Govt Medical Colleges Battle Faculty Shortage
- Rajendra Joshi

- Jul 9, 2025
- 3 min read
The National Medical Commission’s new rules allow non-teaching hospitals to step in, but experts warn of risks.

In a significant and far-reaching policy shift aimed at tackling the shortage of teaching faculty in government-run medical colleges across the country, the National Medical Commission (NMC) has introduced a new set of regulations. These updated norms now allow non-teaching government hospitals that have a bed capacity of more than 220 to be officially designated as medical teaching institutions, thereby expanding the pool of eligible facilities that can contribute to medical education and training.
Once these hospitals are officially notified, doctors currently serving in them will become eligible to take on roles as teaching faculty for both undergraduate and postgraduate medical courses. This important policy shift is anticipated to offer a much-needed lifeline to numerous government medical colleges that are presently struggling to maintain their recognition status due to severe shortages in qualified teaching staff.
However, members of the medical community have expressed growing concerns regarding the practical implementation of these new regulations at the ground level. A number of these non-teaching government hospitals already grapple with their own staff shortages. And the added burden of academic responsibilities could place a further strain on an already overstretched healthcare workforce. Experts have cautioned that while the regulation may appear to address faculty shortages on paper, it risks compromising the overall quality of medical education. This risk can only be mitigated if it is supported by concrete steps in recruitment, capacity building, and adequate infrastructure development.
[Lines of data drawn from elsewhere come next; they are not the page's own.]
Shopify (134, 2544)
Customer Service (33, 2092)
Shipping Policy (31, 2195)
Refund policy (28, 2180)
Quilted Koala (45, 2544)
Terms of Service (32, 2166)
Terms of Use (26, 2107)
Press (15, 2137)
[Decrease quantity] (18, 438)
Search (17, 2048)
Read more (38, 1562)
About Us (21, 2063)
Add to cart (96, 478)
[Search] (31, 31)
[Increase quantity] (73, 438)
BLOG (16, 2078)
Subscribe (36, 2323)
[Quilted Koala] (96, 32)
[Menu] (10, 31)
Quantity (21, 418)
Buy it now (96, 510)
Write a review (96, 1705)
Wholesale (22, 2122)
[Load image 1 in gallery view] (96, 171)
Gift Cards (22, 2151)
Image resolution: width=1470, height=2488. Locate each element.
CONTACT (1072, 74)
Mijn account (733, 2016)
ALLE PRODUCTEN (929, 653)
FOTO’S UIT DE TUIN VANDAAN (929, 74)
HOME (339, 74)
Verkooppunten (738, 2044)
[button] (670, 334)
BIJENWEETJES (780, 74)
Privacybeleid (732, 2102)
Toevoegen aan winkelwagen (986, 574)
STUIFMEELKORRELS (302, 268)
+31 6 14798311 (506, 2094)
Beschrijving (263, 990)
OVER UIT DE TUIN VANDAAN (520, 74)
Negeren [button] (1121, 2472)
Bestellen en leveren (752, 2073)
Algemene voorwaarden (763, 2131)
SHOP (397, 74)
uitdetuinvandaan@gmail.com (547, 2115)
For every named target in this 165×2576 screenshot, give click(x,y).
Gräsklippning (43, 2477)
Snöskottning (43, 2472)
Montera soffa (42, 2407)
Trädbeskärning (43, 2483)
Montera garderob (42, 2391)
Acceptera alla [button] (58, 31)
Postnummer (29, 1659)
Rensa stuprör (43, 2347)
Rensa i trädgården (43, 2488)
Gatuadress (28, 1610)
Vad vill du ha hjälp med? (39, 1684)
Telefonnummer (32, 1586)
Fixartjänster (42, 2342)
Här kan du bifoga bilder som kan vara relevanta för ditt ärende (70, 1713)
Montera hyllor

The ongoing faculty crisis in India’s medical education system has reached an alarming level. Despite repeated advertisements, recruitment drives, and urgent appeals by state authorities, a large number of teaching posts in government medical colleges continue to remain vacant across the country. A recent evaluation conducted by the Maharashtra University of Health Sciences (MUHS) highlighted the severity of the problem. It revealed that more than 50 per cent of sanctioned teaching positions in several state-run medical colleges remain unfilled. The situation is even more critical in newly established institutions — for instance, in the government medical college at Ratnagiri, a mere 18 per cent of the approved faculty positions have been filled.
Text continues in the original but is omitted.